In contrast, Jürgen Rüland, in his contribution, while taking up the issue of the financial crisis and continuity, focuses on ideational factors and shows how in the case of ASEAN, the 1997/8 crisis led to a debate about reform but ultimately failed to fundamentally transform the basic tenets of Southeast Asian regionalism. Instead, the author stresses the importance of ‘cognitive priors, or previously existing core concepts in a given discourse, as an element of path-dependency in the persistence of institutional patterns. This is followed by Sasha Quahe’s paper that focuses on the effects of crises and shows how the Eurozone crisis crowded out other concerns, in this case climate change, and made it more difficult to come to policy solutions.

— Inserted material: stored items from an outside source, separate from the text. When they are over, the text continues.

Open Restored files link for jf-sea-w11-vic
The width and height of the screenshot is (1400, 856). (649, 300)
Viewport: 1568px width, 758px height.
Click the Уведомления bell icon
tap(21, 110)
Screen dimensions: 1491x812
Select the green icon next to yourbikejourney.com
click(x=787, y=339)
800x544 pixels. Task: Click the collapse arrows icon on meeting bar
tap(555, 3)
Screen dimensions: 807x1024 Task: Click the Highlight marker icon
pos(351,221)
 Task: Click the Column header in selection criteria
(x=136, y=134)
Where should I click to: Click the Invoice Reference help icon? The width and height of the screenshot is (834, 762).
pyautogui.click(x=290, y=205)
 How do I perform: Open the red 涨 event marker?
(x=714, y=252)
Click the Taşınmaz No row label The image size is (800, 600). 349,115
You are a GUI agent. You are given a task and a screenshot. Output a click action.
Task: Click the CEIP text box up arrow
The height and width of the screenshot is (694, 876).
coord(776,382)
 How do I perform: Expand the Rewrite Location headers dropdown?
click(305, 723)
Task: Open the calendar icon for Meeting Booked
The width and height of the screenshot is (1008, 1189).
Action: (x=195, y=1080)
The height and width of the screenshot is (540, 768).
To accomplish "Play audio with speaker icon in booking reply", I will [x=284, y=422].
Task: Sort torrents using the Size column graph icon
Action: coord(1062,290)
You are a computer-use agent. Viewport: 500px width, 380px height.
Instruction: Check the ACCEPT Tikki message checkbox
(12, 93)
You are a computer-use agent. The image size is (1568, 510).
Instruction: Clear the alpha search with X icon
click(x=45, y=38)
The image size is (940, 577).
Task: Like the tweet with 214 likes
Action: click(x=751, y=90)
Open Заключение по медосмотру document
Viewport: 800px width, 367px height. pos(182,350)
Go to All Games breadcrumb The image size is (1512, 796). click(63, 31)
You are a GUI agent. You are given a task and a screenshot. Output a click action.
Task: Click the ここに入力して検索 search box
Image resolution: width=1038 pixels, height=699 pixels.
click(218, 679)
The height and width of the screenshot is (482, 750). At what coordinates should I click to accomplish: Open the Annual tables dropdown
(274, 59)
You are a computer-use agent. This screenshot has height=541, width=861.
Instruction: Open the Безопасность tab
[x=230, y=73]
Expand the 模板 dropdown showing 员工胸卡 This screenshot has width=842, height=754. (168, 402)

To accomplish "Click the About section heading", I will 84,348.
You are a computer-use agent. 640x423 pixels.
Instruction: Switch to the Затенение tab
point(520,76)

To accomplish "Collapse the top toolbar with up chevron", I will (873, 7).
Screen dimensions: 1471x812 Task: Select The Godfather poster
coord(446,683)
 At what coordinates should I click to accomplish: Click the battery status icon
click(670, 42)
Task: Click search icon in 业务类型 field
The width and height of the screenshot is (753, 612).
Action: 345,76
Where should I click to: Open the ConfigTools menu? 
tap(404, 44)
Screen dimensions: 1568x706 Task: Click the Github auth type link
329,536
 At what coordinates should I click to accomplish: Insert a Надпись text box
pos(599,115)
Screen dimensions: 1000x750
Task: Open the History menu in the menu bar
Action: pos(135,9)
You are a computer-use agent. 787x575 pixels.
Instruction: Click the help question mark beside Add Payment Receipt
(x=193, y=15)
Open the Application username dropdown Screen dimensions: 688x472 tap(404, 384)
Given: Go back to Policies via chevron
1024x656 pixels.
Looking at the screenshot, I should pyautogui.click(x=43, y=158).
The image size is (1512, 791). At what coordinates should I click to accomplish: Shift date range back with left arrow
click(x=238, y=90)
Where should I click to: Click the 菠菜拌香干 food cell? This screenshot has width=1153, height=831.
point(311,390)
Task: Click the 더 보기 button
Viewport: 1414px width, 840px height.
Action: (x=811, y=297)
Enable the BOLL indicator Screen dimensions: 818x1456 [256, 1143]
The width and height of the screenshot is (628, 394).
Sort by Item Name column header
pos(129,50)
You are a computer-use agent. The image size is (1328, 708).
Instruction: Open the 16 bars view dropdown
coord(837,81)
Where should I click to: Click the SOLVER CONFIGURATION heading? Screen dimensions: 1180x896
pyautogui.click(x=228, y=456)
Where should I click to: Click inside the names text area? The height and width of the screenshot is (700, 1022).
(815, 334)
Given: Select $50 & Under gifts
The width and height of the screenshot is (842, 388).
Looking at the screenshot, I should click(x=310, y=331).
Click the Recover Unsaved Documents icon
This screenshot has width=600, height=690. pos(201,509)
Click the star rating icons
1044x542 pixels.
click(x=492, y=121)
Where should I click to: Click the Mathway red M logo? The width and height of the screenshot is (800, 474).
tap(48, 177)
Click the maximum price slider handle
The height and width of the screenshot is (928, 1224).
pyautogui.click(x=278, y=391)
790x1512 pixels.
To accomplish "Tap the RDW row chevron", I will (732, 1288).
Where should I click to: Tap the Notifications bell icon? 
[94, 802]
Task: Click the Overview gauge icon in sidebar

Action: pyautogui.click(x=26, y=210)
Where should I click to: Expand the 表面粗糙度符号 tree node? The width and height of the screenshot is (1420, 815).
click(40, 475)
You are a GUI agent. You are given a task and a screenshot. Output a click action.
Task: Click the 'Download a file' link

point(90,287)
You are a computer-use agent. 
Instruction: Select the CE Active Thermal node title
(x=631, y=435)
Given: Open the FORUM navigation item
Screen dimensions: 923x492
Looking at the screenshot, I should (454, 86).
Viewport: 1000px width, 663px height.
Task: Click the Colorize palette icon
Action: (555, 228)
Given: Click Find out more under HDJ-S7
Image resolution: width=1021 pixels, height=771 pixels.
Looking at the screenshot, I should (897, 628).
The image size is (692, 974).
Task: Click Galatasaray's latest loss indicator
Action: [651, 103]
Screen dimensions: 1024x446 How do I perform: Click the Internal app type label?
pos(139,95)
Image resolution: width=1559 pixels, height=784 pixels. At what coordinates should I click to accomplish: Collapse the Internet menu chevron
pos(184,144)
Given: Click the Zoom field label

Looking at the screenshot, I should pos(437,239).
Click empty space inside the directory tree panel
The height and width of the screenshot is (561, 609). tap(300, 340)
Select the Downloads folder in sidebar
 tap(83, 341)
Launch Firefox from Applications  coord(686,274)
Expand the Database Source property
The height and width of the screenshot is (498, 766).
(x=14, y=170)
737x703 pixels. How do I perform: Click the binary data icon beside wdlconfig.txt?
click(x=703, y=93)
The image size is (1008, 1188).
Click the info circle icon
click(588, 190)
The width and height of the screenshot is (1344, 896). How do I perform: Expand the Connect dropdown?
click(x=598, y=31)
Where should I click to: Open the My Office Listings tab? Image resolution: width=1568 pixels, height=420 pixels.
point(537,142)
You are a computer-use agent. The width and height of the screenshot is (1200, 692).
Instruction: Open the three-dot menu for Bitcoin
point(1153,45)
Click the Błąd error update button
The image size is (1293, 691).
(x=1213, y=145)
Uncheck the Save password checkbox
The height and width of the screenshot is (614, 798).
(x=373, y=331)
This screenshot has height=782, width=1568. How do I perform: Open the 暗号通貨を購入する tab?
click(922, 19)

The final two papers shift theoretical and empirical focus as well as the assessment of crises. Theoretically, they look at political crises from the angle of the English School of international relations, and its conception of regional international societies. Both emphasise to some extent the normality of what we perceive as crisis. For Kilian Spandler, Brexit throws up general questions about how regional international societies manage their membership. The paper argues that membership decisions in both ASEAN and the EU reflect normative ‘standards of civilisation’ that arise from contestation and thus crises-prone processes over what norms should prevail among states of an international society. In the final paper, Bettina Ahrens sees the widely perceived foreign policy crisis of the EU as a result of structural and normative ambiguities within the European regional international society. To the author, such ambiguities arise from the simultaneity of individual and state claims that are inherent to a solidarist international society such as the EU. However, rather than being a source of disintegration, these ambiguities, Ahrens claims allow normative change. In that sense, the paper not only provides a positive note to end on, but also takes up themes of earlier chapters in challenging potential leaders to acknowledge ambiguities and use them productively, and in problematising the undisputed content of normative frameworks as ‘cognitive priors’.

Rather than simply sitting next to each other, the contributions thus provide a multifaceted picture of crises that makes us re-think some of our assumptions about crises and the ways in which regional organisations are implicated in and respond to them. This can, of course, only be the opening of a conversation about regions in crises. However, we strongly believe that such an opening is overdue if we want these crises to generate a new sense of regionalism rather than make regions and the orders they produce disappear.